Preprocessor

Current functions

Different OpenCV functions are applied in the preprocessing, which are explained at http://docs.opencv.org/3.0-beta/doc/py_tutorials/py_imgproc/

Currently, the following functions are implemented in the RekenRobot:

  • grey-scale
  • gaussian_blur: low-pass filtering, to remove noise
  • filter2d: 2d convolution(increases amount of pixels?), kind of low-pass filtering, to remove noise
  • binary_threshold (convert to binary image)
  • normalization: increase contrast, by stretching the histogram to the whole range.
  • white_boarder: puts a white boarder around image (does not seem to be usefull…)
  • median_blur: to remove salt-and-pepper noise
  • erosion: erodes white image. As the numbers are black on a white background, the numbers actually get dilated with the erosion function.

All of these functions can be used, although the default preprocessor does not apply the normalization and white border.

Order of preprocessing functions

Current default order: 1. Grayscale 2. Gaussian blur 3. 2d convolution 4. Binary threshold 5. Median blur 6. Erosion

  • Grayscale should be performed before thresholding.
  • Gaussian blur, 2d convolution and median blur can be performed both before and after grayscale.
  • Gaussian blur and 2d convolution can be done after thresholding, but might introducing new grey-values.
  • Erosion should be performed on binary image.
  • Normalization should be performed after grey-scaling, but before thresholding (currently not in default preprocessing).

Possible improvements

Roughly sorted from most to least promising.

Added functionalities

We implemented both the adaptive treshold and the image deformation (perspective_transform) as preprocessor step (with as name binary_adaptive_threshold). The results of this is highly dependent on the input image:

../../_images/adapt_thr.png

Original “real image” and after different preprocessing options

../../_images/adapt_thr2.png

Original “good image” and after different preprocessing options (scaled at 25%)

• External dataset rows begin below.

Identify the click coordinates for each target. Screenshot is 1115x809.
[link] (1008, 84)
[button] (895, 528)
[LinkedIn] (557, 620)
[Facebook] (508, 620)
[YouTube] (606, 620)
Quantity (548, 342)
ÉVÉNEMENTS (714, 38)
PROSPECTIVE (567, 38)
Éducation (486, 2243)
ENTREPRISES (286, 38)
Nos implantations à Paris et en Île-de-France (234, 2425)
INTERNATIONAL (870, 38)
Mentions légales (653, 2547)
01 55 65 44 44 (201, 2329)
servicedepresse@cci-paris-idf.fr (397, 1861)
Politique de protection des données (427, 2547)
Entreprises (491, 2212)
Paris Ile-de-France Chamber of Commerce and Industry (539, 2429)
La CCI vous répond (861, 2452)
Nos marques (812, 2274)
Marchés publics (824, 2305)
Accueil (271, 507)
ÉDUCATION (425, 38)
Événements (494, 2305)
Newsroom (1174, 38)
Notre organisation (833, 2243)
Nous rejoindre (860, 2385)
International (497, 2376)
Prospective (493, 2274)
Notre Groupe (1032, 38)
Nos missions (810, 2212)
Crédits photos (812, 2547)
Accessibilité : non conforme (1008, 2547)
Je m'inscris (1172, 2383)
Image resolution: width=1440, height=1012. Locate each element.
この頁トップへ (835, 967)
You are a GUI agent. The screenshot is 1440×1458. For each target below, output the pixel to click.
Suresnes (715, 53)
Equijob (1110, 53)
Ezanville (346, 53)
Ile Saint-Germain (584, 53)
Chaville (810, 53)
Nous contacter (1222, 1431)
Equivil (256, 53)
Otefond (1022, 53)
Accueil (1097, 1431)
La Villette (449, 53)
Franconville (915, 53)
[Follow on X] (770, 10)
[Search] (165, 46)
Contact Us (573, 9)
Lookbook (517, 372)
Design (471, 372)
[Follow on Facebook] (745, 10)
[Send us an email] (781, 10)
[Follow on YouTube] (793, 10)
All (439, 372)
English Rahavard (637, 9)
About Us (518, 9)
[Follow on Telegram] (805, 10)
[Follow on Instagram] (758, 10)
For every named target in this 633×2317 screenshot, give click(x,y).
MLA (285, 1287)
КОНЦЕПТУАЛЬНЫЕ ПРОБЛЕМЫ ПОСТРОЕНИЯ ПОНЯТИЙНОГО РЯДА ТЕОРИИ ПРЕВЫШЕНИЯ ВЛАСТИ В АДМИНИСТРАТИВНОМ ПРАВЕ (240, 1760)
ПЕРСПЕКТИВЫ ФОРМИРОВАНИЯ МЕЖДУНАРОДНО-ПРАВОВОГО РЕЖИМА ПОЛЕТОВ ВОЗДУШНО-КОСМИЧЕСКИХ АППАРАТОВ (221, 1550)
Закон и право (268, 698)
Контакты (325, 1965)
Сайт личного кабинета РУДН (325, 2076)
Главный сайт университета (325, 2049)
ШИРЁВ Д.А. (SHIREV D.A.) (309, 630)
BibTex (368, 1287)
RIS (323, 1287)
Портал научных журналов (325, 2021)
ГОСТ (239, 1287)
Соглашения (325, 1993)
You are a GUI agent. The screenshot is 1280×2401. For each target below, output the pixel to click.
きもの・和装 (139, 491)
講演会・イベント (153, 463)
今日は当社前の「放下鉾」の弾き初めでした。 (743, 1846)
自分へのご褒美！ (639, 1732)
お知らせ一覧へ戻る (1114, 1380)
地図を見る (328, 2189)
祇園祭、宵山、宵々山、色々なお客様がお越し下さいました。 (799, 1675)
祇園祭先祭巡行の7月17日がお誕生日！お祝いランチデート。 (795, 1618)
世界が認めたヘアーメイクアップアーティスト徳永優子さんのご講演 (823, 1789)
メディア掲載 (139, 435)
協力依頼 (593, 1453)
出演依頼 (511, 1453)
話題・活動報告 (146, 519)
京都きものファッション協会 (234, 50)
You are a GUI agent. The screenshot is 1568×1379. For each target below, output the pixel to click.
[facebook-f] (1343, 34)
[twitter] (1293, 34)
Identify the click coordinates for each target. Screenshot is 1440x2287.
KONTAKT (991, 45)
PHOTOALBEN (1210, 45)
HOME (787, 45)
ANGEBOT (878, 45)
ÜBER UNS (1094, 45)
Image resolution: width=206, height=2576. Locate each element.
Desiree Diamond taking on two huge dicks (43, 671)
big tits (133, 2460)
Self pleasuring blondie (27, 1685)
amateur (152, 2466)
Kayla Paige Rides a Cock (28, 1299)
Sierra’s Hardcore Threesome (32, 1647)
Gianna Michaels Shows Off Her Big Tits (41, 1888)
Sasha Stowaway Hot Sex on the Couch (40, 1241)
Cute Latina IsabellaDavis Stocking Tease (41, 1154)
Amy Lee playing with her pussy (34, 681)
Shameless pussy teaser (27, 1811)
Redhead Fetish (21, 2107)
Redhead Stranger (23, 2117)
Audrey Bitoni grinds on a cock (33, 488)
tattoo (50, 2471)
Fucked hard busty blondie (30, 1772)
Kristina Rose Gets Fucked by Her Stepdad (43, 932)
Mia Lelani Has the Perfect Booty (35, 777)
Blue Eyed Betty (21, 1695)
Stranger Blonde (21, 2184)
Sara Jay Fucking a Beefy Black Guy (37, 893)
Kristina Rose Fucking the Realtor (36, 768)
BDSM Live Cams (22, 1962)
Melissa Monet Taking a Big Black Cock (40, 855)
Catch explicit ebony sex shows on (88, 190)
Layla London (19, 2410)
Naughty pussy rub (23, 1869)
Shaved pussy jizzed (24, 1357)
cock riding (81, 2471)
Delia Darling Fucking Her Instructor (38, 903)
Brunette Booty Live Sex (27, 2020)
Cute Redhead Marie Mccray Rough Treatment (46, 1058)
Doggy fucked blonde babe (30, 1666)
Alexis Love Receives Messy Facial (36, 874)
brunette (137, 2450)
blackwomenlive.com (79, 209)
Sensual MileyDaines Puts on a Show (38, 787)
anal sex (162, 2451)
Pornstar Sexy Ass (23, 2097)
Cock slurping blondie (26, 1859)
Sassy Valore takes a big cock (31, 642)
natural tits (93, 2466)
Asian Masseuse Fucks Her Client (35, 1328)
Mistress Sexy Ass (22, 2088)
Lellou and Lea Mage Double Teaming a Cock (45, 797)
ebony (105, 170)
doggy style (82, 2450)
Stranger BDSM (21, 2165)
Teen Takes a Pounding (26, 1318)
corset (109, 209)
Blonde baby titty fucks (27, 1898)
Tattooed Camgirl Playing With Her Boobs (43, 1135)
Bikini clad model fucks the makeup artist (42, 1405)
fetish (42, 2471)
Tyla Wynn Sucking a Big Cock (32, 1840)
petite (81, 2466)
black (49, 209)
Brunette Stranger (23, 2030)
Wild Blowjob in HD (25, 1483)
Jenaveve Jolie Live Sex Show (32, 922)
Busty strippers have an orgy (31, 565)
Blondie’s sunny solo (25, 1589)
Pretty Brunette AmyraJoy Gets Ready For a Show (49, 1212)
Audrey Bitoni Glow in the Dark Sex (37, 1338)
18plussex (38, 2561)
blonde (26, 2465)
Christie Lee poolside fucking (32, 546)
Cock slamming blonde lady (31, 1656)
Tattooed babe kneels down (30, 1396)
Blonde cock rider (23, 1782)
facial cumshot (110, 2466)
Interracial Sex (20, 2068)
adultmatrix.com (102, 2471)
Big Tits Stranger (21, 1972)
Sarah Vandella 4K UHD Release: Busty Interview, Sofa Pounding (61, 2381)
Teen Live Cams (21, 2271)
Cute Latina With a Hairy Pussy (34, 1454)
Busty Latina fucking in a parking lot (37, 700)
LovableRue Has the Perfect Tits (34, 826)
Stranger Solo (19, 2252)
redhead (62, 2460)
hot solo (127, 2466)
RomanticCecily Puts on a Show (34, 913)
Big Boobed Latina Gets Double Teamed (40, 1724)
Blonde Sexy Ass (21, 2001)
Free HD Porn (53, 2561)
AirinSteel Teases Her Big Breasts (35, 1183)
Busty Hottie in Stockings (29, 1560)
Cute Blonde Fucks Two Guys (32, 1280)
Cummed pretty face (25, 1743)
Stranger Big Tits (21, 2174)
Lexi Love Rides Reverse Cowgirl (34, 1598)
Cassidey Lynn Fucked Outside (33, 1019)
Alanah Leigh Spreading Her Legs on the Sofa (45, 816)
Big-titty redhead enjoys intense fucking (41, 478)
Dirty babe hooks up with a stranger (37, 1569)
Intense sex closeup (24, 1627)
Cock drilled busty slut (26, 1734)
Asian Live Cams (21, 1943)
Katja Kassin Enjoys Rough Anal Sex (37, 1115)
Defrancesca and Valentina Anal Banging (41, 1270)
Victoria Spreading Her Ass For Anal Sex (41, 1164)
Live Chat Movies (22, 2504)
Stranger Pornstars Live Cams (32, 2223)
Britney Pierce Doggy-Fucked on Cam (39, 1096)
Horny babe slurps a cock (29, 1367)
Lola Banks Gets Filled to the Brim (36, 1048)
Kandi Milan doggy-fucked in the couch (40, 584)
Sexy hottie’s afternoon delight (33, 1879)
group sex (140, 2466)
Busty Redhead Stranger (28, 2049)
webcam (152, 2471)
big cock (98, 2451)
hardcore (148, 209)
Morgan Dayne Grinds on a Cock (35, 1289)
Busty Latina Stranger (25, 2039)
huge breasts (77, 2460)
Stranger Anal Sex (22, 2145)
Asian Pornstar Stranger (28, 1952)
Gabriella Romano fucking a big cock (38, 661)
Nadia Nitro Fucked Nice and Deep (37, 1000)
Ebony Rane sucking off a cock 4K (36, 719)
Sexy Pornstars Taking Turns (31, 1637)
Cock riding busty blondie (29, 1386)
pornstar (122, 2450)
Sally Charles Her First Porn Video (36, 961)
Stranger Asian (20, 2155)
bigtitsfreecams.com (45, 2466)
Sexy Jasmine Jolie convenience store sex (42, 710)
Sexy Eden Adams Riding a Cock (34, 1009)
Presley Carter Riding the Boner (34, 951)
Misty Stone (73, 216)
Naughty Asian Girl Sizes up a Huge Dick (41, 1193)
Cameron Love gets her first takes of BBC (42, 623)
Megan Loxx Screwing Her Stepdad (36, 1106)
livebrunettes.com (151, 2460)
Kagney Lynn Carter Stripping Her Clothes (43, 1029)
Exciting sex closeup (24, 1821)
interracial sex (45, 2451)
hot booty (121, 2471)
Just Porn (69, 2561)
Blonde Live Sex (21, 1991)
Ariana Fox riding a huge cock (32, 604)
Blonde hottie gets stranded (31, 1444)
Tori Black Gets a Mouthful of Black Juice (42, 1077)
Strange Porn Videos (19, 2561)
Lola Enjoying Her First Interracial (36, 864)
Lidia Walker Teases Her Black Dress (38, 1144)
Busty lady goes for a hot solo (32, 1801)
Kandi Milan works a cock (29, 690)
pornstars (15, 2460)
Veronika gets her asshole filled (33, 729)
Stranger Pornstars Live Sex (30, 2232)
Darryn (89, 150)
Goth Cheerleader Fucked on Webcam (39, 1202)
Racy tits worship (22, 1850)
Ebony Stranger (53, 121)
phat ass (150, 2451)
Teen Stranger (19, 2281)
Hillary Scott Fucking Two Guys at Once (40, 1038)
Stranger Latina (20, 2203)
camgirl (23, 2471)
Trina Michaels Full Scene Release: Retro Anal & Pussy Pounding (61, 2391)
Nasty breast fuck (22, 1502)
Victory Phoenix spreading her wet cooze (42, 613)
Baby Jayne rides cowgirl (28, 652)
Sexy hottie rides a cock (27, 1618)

The image deformation does exactly the opposite of the deformations applied to the test images. Therefore, this works perfectly on the test images, but worse on real images. If tested using the webcam, it does not appear to have much added value.

Using a test set of 200 images (4 digits, 0 and 8 excluded, including blurring, noise and deformation, clean background), we compared the default preprocession (gray_scale, gaussian_blur, filter2d, binary_threshold, median_blur, erosion) with the new preprocessing (gray_scale, perspective_transform, filter2d, binary_adaptive_threshold). The succes rate of the default preprocessing was 0%, and of the improved preprocessing 74%.

If testing with actual webcam images, the “improved” preprocessing (gray_scale, filter2d, binary_adaptive_threshold and median blur) shows much better results than after the default preprocessing. However, the border shadows sometimes appear black in the image, resulting in additional recognized numbers by the OCR module.

../../_images/impr_pp.png

Real calculator image with default and improved preprocessing.